GOAL => Return each line of the items below word for word, leaving out the pictures.
----------
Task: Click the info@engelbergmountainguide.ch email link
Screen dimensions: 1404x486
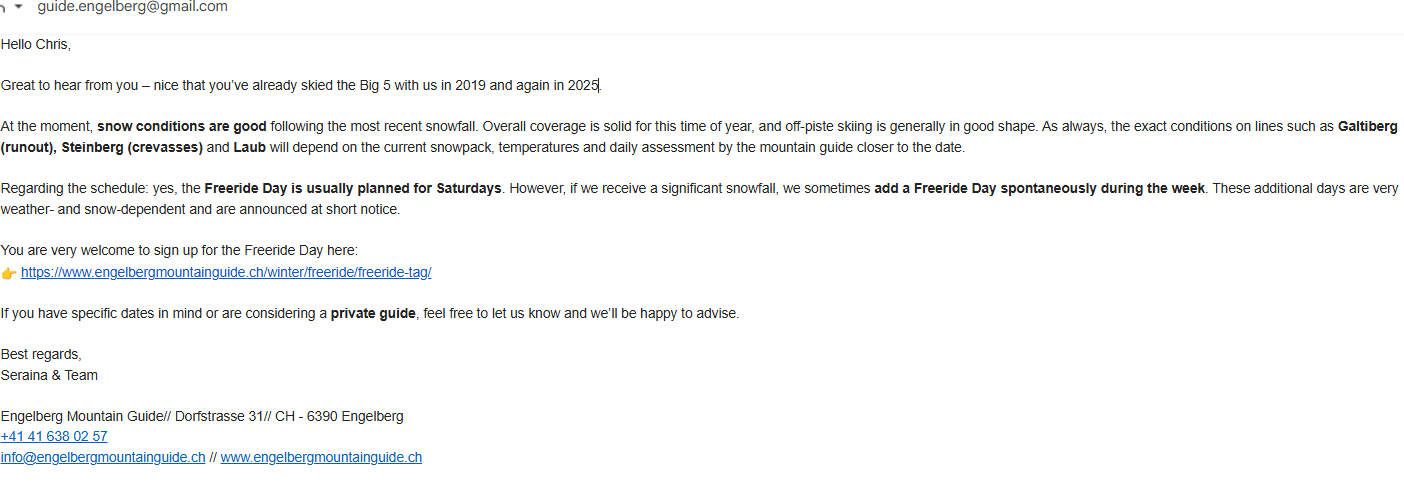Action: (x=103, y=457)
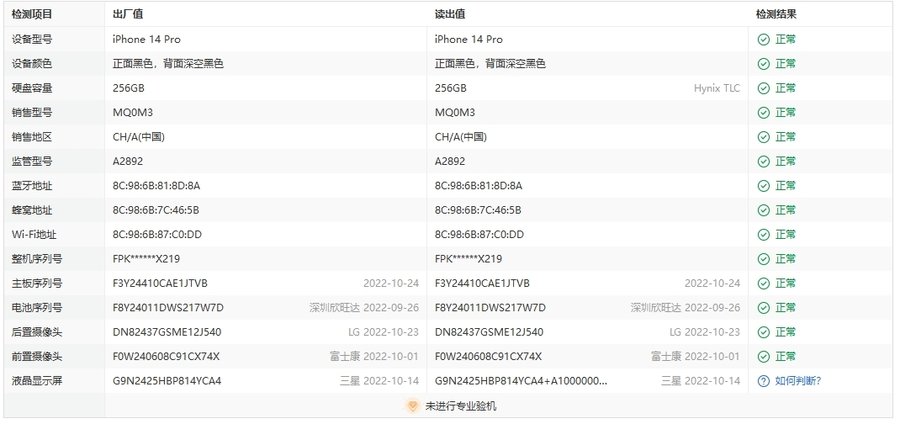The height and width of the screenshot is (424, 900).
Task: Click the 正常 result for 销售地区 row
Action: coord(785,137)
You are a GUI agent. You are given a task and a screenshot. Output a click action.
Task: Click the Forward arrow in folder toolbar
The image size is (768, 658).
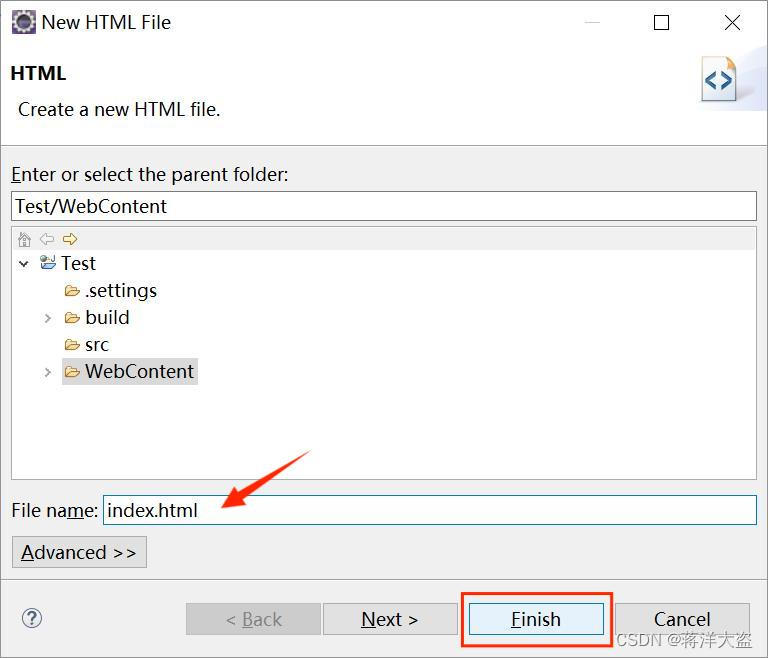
----------
RESULT =>
Task: Click the info@engelbergmountainguide.ch email link
Screen dimensions: 1404x486
Action: (x=103, y=457)
The height and width of the screenshot is (424, 900).
Task: Click the 正常 result for 销售地区 row
Action: coord(785,137)
You are a GUI agent. You are given a task and a screenshot. Output a click action.
Task: Click the Forward arrow in folder toolbar
The image size is (768, 658).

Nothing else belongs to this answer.